Contamination investigation at former gasworks
11 February 2021
An investigation will get underway tomorrow at the former Tamworth gasworks in Peel Street to determine the extent of contamination dating back more than 100 years.
Tamworth Regional Council has been issued with a Preliminary Investigation order under Section 10 of the Contaminated Land Management Act 1992 because the former Tamworth Municipal Council was a former operator of the site.
Tamworth Regional Council Manager Compliance, Ross Briggs, said the detailed site investigation expected to take about a week to complete. Then soil samples and other test results will be reviewed with the findings including estimated costs of any remediation is not expected to be known until mid-2021.

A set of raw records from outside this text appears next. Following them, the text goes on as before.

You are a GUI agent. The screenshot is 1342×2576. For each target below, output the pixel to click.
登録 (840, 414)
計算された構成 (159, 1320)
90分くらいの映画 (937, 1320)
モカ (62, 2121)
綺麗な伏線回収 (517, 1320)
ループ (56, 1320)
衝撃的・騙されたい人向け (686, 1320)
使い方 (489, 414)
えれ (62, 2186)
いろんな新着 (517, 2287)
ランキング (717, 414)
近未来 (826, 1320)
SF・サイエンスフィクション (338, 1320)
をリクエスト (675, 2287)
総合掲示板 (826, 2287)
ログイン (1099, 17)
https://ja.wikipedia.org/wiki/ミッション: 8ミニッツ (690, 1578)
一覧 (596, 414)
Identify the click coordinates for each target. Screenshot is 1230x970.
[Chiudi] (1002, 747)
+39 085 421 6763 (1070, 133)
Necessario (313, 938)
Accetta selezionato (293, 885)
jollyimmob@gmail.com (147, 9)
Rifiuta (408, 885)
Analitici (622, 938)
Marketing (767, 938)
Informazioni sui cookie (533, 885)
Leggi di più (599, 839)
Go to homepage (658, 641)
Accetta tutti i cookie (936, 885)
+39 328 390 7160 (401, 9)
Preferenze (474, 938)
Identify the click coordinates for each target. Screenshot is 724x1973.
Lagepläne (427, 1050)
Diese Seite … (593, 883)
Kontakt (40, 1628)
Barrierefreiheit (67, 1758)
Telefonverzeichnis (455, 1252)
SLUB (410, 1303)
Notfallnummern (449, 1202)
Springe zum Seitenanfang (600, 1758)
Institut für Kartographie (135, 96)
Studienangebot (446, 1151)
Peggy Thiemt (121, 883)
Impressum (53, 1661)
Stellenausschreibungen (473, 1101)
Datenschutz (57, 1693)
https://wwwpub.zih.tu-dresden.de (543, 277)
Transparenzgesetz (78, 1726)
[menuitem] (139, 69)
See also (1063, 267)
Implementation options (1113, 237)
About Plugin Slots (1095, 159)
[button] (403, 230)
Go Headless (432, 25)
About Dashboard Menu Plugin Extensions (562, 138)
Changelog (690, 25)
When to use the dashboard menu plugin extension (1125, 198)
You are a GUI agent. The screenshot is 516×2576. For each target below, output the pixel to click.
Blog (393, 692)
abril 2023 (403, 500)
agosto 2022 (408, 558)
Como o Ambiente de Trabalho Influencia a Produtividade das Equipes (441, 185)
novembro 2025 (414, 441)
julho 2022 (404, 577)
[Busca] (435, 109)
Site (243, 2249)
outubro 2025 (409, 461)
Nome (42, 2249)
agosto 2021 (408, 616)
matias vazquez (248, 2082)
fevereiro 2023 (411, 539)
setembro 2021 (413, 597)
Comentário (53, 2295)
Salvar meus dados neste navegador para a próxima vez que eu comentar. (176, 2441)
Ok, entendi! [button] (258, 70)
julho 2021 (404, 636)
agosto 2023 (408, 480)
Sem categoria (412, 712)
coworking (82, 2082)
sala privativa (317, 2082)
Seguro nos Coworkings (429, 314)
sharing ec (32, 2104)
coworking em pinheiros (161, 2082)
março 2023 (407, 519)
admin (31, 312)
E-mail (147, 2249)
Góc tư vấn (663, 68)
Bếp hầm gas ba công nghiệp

“A specialist company will carry out the investigation both on the site and adjoining sites which involves drilling for soil samples and installing monitoring wells,” he said. “This will provide a clear picture of the full extent of contamination as well as a plan for remediation.”
The need to investigate the site at 200 Peel Street (also known as 115 Marius Street) emerged in 2019 after contaminated land consultants engaged to investigate the adjoining land to be developed by Aldi identified contamination of the groundwater consistent with the contamination from historic operations of a gasworks.
The site was owned by the Tamworth Gas and Coke Company, Colonial Gas Company and the former Tamworth Municipal Council from 1882 to about 1973 and operated as a town gas manufacturing plant or gasworks. The gas was used for Tamworth’s streetlights.
Elgas Limited currently owns the site and operates an LPG depot and distribution centre.
Mr Briggs said the historic operation of gasworks throughout NSW has left a legacy of soil and groundwater contamination, in some cases extending to adjoining sites.
“The major contaminants of these sites typically include tars, oils, hydrocarbon sludge, spent oxide wastes, ash and ammoniacal recovery wastes,” he said. “While many of these materials were recycled or reused, it was common for some to be buried on or near a gasworks site in underground tar wells, pipes and purifier beds and not removed when a gasworks was decommissioned.”
Council has received grant funding from the NSW Environmental Trust which will cover half the cost of the investigation up to $200,000 and half the cost of remediation up to $500,000. Council has committed $700,000 for its share of the cost.
“This on-site investigation is the start of a process which may take years to conclude but Council is committed to working with the EPA to ensure everything possible is done to ensure the site will not pose a health risk to our community in the future,” Mr Briggs said.